Baseball is usually on point with satisfying the fans’ desires and playing into those story lines that transcend the actual game. In the case of this year’s game, MLB has egregiously dropped the ball by excluding the more than deserving A-Rod. We’ve heard every possible excuse as to why he was excluded, but it still doesn’t justify a utility guy with less than a handful of homers making the game and a guy who is Top 5 All-Time in homers getting the shaft despite a remarkable and unexpected season.
It’s just another example of a baseball league that is increasingly hypocritical.
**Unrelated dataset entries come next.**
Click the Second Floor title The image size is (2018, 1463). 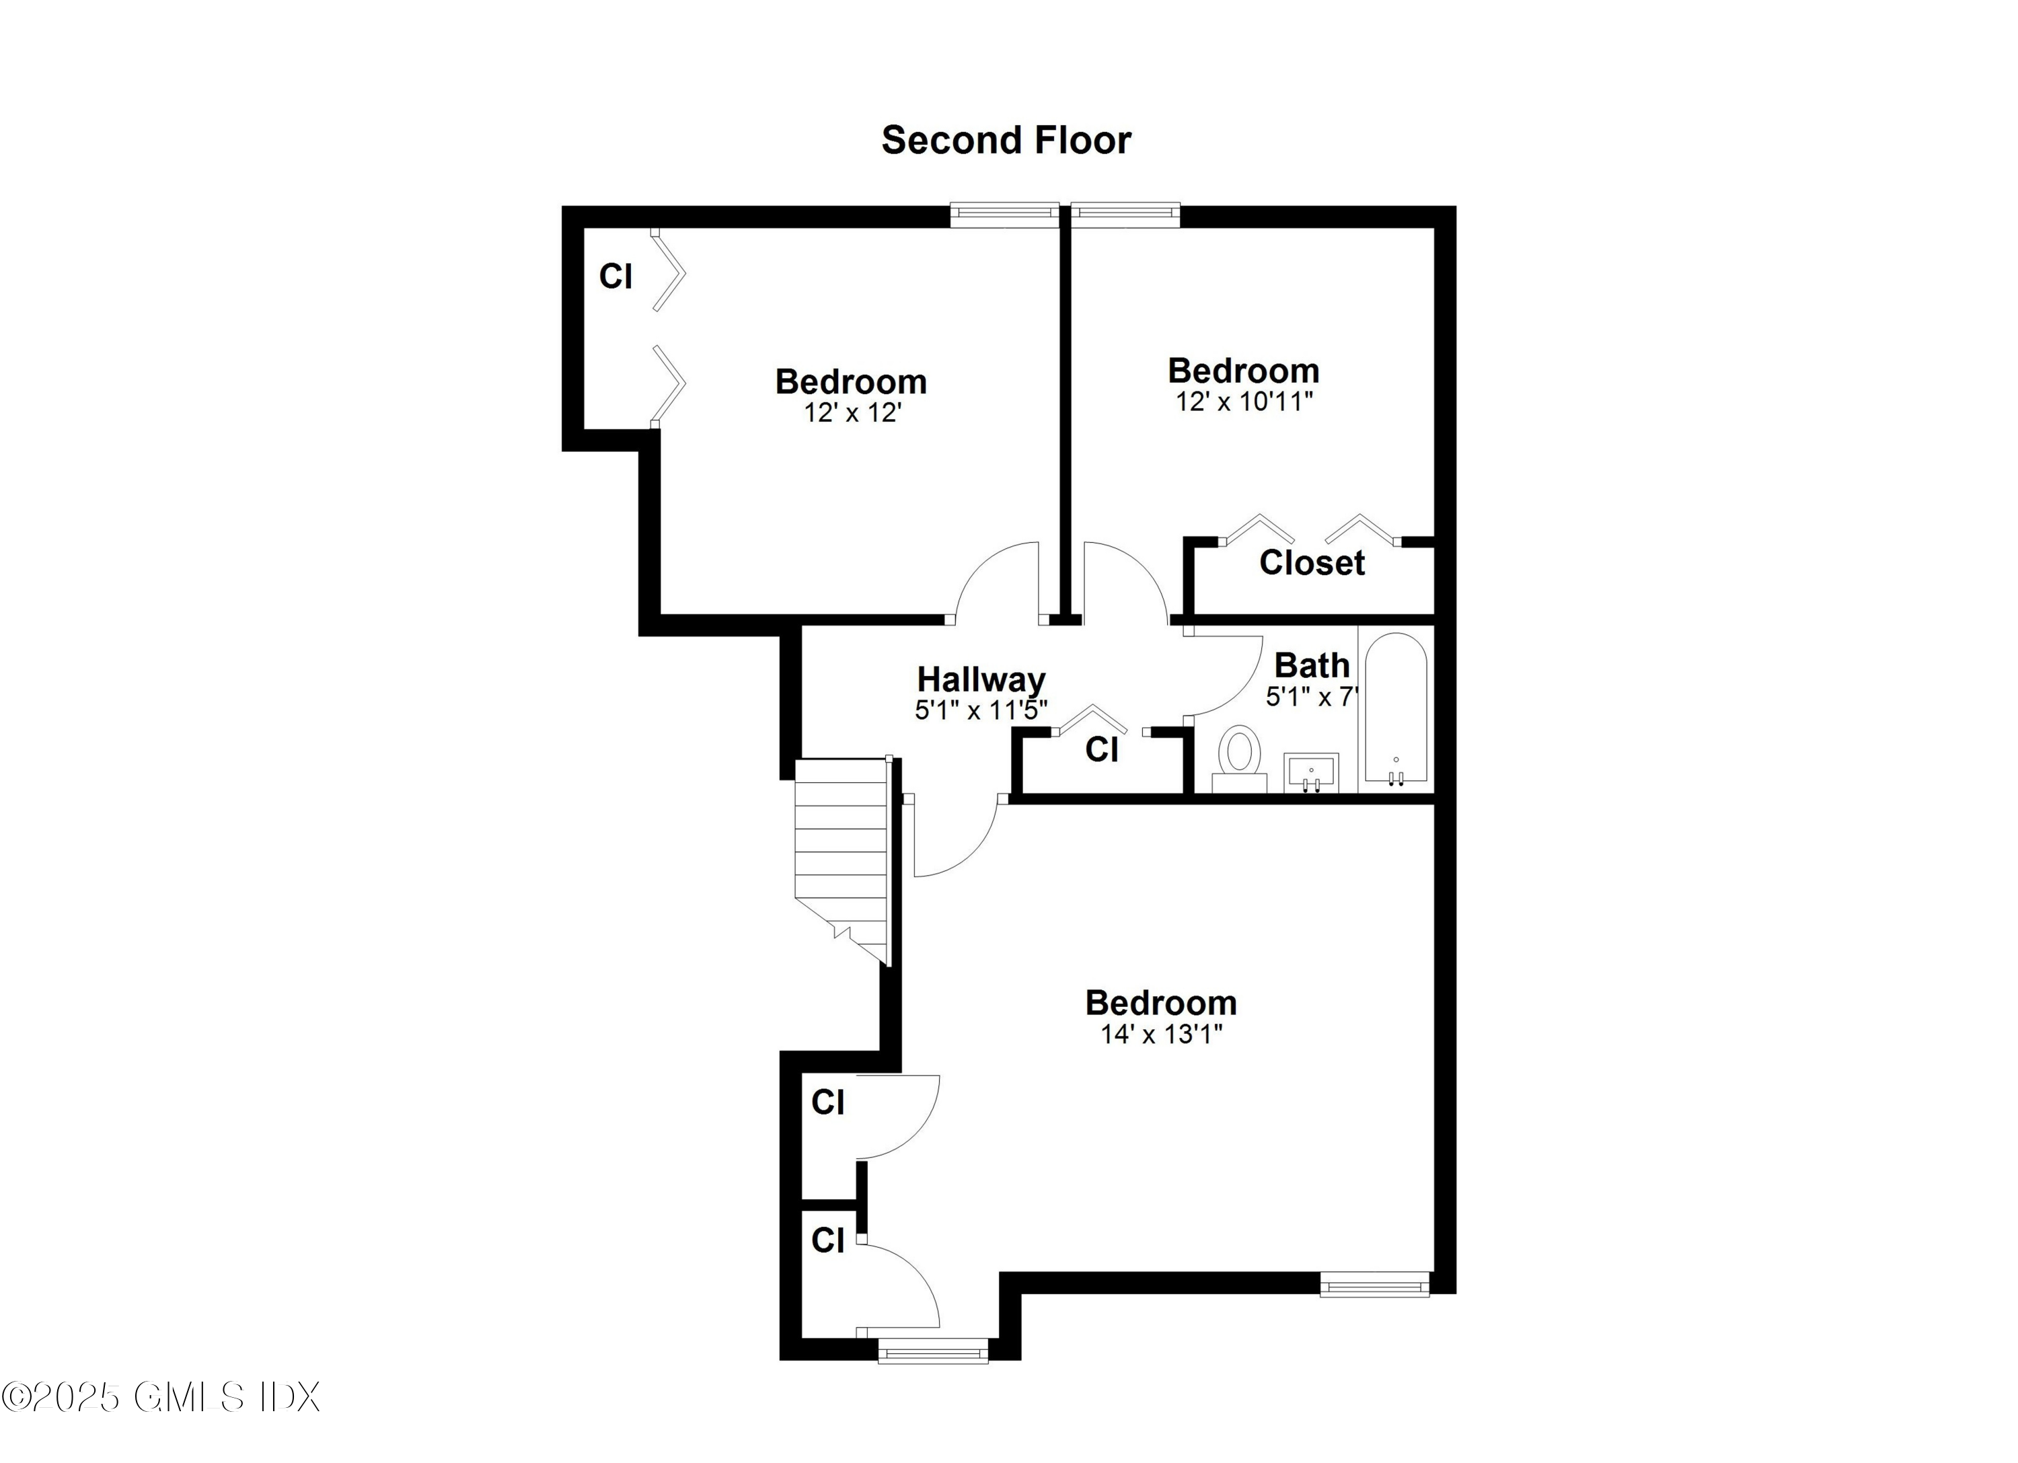pyautogui.click(x=1006, y=141)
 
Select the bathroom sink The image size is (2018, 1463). pyautogui.click(x=1310, y=772)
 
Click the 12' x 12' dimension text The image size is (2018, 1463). pyautogui.click(x=852, y=413)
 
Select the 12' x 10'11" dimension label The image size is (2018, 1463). pyautogui.click(x=1244, y=402)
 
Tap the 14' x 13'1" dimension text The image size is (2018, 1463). pyautogui.click(x=1161, y=1034)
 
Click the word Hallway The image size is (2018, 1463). pyautogui.click(x=981, y=680)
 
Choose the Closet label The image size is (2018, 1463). pyautogui.click(x=1312, y=562)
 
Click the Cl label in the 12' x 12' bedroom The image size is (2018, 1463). pyautogui.click(x=615, y=276)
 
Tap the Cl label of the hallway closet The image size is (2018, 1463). pyautogui.click(x=1102, y=750)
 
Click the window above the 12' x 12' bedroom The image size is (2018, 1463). pyautogui.click(x=1004, y=213)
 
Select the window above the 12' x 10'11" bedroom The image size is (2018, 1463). pyautogui.click(x=1125, y=213)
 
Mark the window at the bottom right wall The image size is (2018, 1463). pyautogui.click(x=1374, y=1285)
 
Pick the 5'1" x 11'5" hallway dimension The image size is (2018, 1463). pyautogui.click(x=981, y=710)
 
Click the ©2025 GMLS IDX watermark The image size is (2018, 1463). pyautogui.click(x=160, y=1397)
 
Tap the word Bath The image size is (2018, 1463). pyautogui.click(x=1312, y=666)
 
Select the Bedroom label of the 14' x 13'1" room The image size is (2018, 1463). pyautogui.click(x=1161, y=1003)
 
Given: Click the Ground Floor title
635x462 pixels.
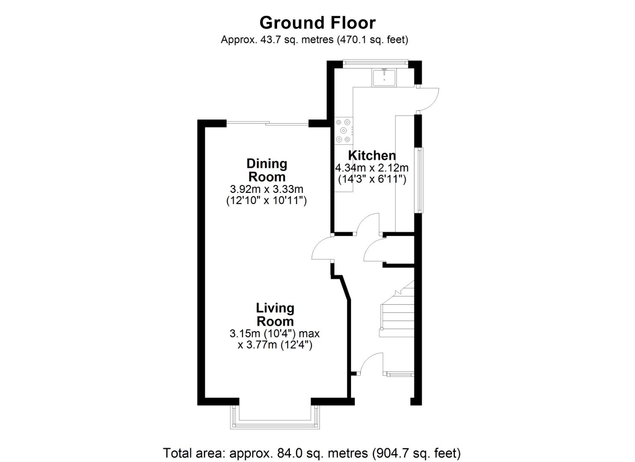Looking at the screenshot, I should pyautogui.click(x=317, y=22).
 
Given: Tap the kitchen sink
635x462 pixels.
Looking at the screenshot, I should pyautogui.click(x=384, y=77).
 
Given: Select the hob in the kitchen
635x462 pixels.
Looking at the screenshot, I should pyautogui.click(x=343, y=130).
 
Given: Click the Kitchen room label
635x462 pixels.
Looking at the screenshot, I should pyautogui.click(x=372, y=155).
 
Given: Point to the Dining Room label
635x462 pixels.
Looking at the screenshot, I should pyautogui.click(x=267, y=170).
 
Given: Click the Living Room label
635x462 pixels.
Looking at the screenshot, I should pyautogui.click(x=275, y=314).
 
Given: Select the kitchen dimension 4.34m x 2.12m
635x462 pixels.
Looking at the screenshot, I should pyautogui.click(x=372, y=168).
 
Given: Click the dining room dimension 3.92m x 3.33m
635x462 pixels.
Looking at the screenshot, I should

Inviting A-Rod to the game would have been the best thing in the world for baseball and the unsettled mixed feeling about the steroid era and the great players who now suffer for being a part of it. Very few current players have an issue with A-Rod. The new regime of ballers who grew up during the PED era still idolize the guy and at the very least “respect his baseball” acumen as St. Louis pitcher Trevor Rosenthal said, and guys who played before or during A-Rod’s era such as former Yankees star and current LA Dodgers skipper Don Mattingly don’t have a problem with him shining on baseball’s biggest celebrity stage.
“Playing in the All-Star game is a great feeling because it tells you that you are one of the elite players in the game,” says Mattingly. “I don’t think there would have been anything wrong with A-Rod being here for sure, but in a different sense there are probably 10 or 11 guys every year that we say should have been here and they were just on the border of getting in and then you argue about the guy chosen over him or the one he’s replacing. He put up the numbers to be here. It’s hard to argue, so I don’t think it would be a bad thing at all if he was here.”
Obviously MLB didn’t get the memo and him not being a part of the festivities (at least as the only 600-homer guy involved in the Home Run Derby) is as big a black eye on baseball as anything the accused PED dudes ever did.
Either way, the fans and the game of baseball are the ones being cheated…again.